Circumscribing the Present

Living now

Welcome to The Stoa Letter, the newsletter on Stoic theory and practice.

Every week we share two emails to help you build resilience and virtue with ancient philosophy. Each email includes one meditation on Stoic theory, one action to do in order to become more Stoic, and links to the best resources we’ve found.

Thanks to everyone who attended the How to Think Like A Stoic Workshop yesterday. If you’d like to continue your practice with others, our course on Applying Stoicism begins in 2 weeks.

🏛️ Theory

Pierre Hadot describes one of the key Stoic spiritual exercises as “Circumscribing the Present.”

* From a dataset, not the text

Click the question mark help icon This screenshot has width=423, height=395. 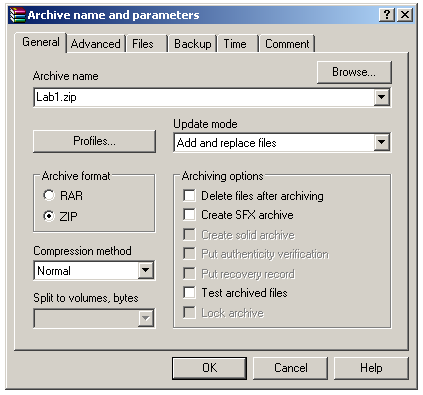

Marcus Aurelius reminded himself of this practice when he wrote:

If you apply yourself to living only that which you are living–in other words, the present–then you can live the rest of your life until your death in peace, benevolence, and serenity.

Meditations, 12.3

Living in the present, as a Stoic, involves leaving the past behind us and trusting the future to arrive as it will.

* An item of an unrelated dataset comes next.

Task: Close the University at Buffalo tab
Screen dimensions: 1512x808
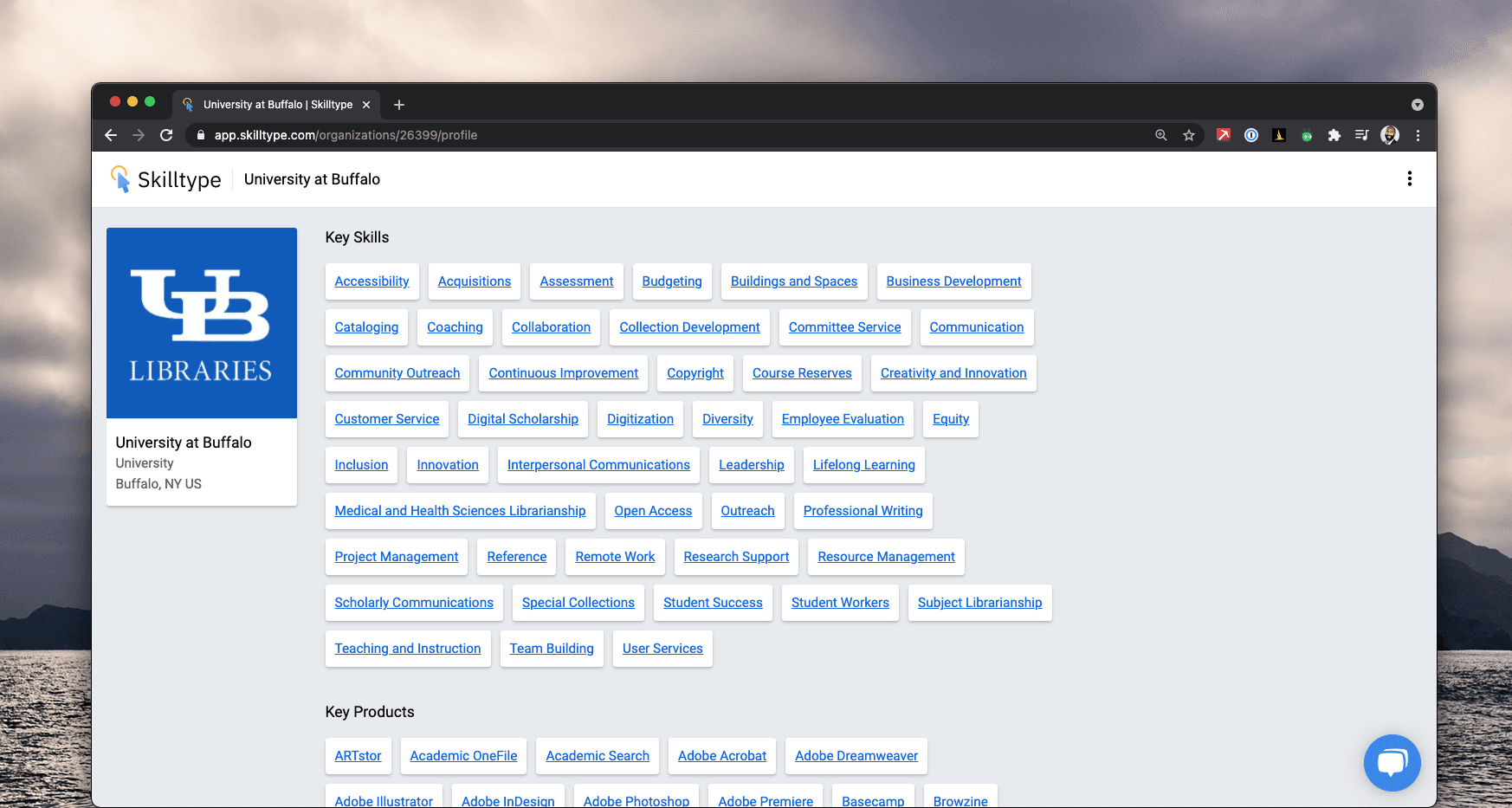Action: pos(366,105)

To do this, Marcus Aurelius reminded himself that life is nothing more than a set of successive moments. By doing this the tragedies of life become bearable. It is only the present that proves an obstacle – the past is gone and the future has yet to arrive. All we need to do is live well in each instant. Do not make yourself anxious by bringing the future to mind.

The primary reason to stay in the present, however, is to bring our focus to our judgments and decisions. Those are what matter, as they determine our character and, as the line goes:

Character is fate.

Heraclitus

If we’re unaware of the present, we’ll miss important details that should shape what we do and think. If we can’t pay adequate attention to it, our minds may wander to more superficial things.

But if we can stay in the present, take responsibility for what is up to us, and agree to everything else, we’ll be happy.

🎯 Action

Pause and return to the present.

If you’re having difficulty staying in the present, attend to finer details. Tennis coaches encourage their students not to “pay attention to the ball”, but to “pay attention to the lining – every groove – of the ball.”

🔗 Links

📔 Pierre Hadot called the Stoic practices “spiritual exercises”, not because he was interested in new age thinking – or calling himself “spiritual” – but because he thought that term best captured the Stoic’s ambition. Each exercise is part of a training regimen to “raise one’s spirit.” They aim at self-transformation.

📗 A mantra for staying in the present: Let things come, let them be, and let them go.

🌍️ Often the Stoics urge us to see the big picture – does that advice conflict with “Circumscribing the Present”? For example, there’s Seneca’s quip:

What need is there to weep over parts of life? The whole of it calls for tears.

If we could see the big picture, then we’d see there’s little reason to worry about events that come and go in our lives. But doesn’t that contradict the idea that we should apply ourselves only to the present?

I don’t think so. What the Stoics are calling us to do is have the right attitude about the past, present, and future. Each should inform our judgments and decisions. What’s important is that we cultivate the abilities of perspective: attention, awareness, and scale. If we can keep our focus (attention) while remaining sensitive to our internal and external surroundings (awareness), and keeping different perspectives in mind (scale) then we’ll see the world more clearly.